Tangible benefits of IRT

  • Improved measurement precision: Accurate measurement of test taker ability based on test item difficulty and ability. This also helps in precise and dependable test scores.
  • Better test design: Tests can be designed accurately by identifying items based on difficulty levels. Items can be added, modified, or removed to enhance test quality.
  • Identification of high-stakes test takers: Recognize test takers who might fail or those who might use these scores for college admissions or job selections.
  • Better diagnostic information: Develop better investigative information than legacy scoring techniques. This is done by detecting the strengths and weaknesses of test takers and mentioning where they fared well or had challenges.
  • Better ability estimation: Estimate those who do not have educational or psychological testing. This can be used for low-priority tests where the test taker’s ability is evaluated using a small number of items.

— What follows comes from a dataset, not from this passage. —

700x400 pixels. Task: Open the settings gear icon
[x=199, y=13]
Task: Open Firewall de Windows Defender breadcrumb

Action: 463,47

  • Flexibility in handling missing data and item format: Used to check for missing data and item formats, including multiple choice, Likert-scale, etc.
  • Use of IRT models in computerized Adaptive Testing (CAT): It plays a vital role in CAT exams to adapt test items based on the test taker’s ability, making it more efficient and less time-consuming.
    IRT is the best bet to deliver highly accurate and practical methodologies to evaluate the ability o the test taker. IRT can improve test design, enhance test measurement, and offers better investigative information on the test taker.